State Highway 3 (SH 3) is a State Highway in Kerala, India that starts at Nedumangad Toll junction and ends at the Kadukkara  near Kerala - Tamilnadu border. The highway is 37.5 km long. This was part of hitherto existed Aralvaimozhi - Nedumangad royal state highway of Travancore. Now a part of it is in Kerala and another in Tamilnadu. The road runs parallel to Western Ghats till the Aralvaimozhi pass.

The stretch of this highway from Anappara near Vellarada till Aryanad is now part of Hill Highway (Kerala). This highway connects tourist destinations such as Koickal Palace Nedumangadu, Neyyar Dam, Neyyar Safari Park, Dravyappara, Thekkan Kurishumala, Elephant Rehabilitation Center Kottur, Chittar Dam and Thripparappu waterfalls.

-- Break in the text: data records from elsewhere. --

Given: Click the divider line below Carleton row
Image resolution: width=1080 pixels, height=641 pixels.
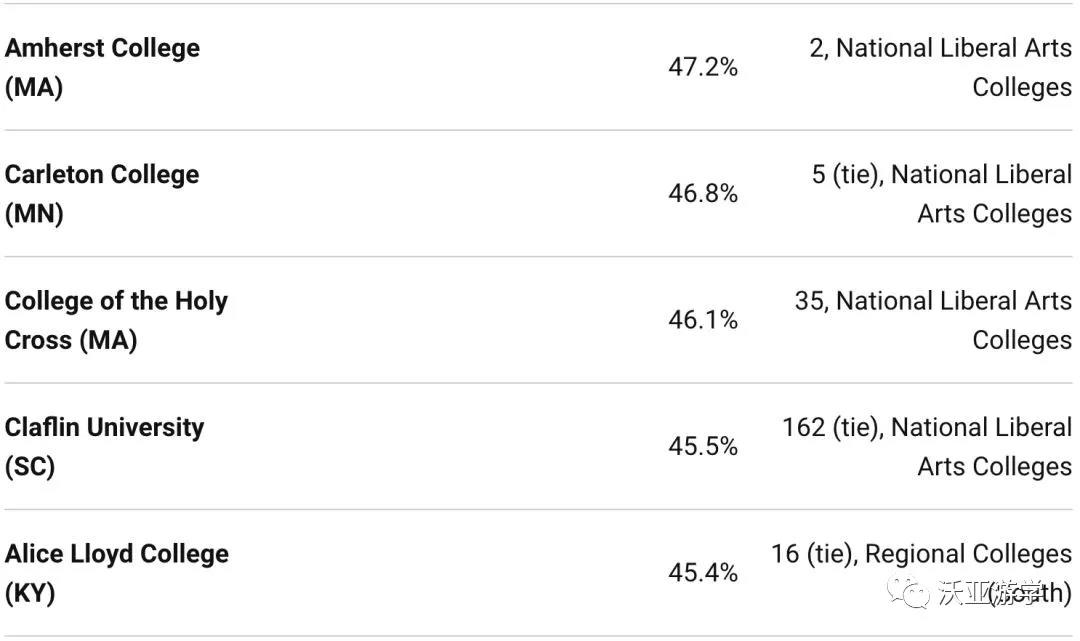Looking at the screenshot, I should (539, 257).
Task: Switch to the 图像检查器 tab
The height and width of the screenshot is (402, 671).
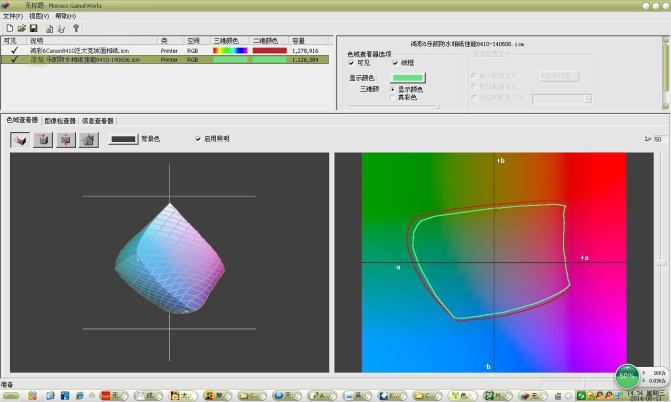Action: [x=60, y=120]
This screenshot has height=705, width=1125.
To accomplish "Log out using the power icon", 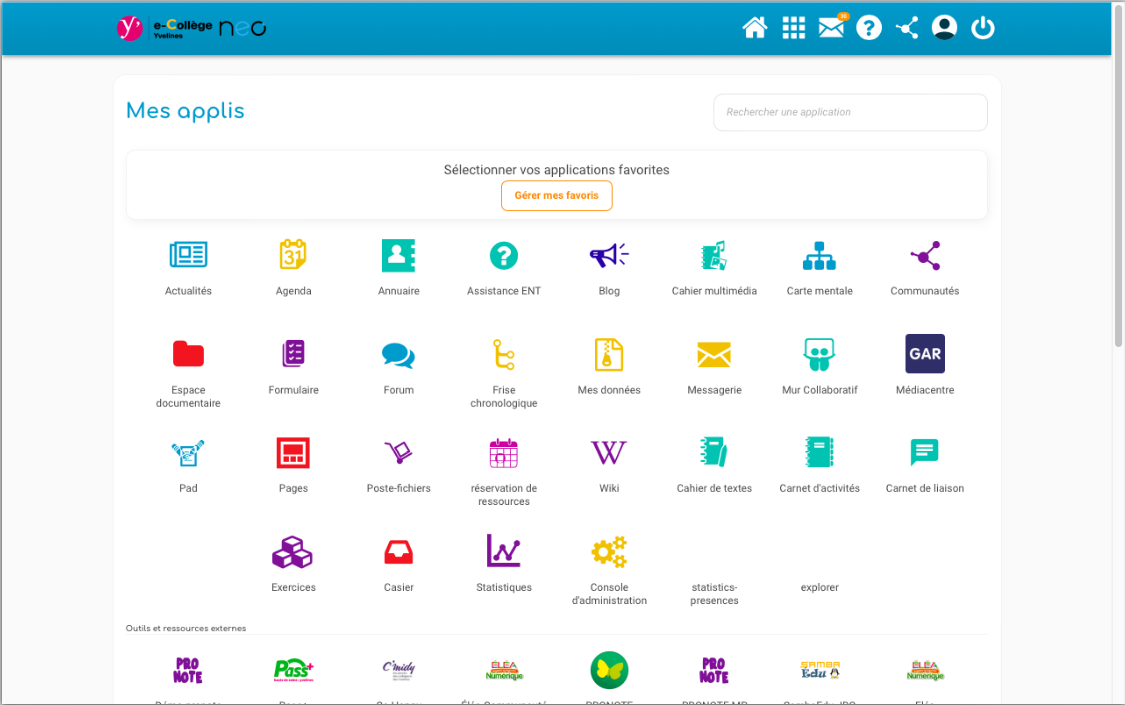I will pyautogui.click(x=983, y=28).
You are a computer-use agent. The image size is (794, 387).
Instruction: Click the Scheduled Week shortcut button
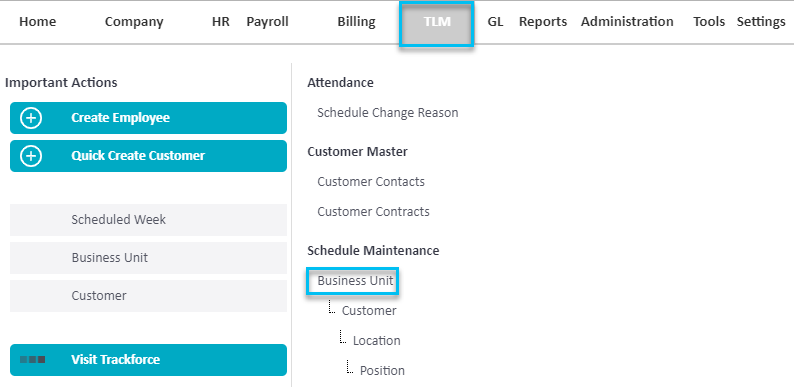[x=148, y=220]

This road is called as Nedumangad- Shorlacode Road by local people. Shorlacode is a small village near Kulasekaram nearby Perunchani Dam. These days people call it as Surulacode or Churulakode.

Route description 
Nedumangad Toll Jn - Aryanadu - Kuttichal - Paruthipally - Kallikkad - Vazhichal -Kudappanamoodu - Vellarada- Kathipara Junction - Kadukkara - State boundary.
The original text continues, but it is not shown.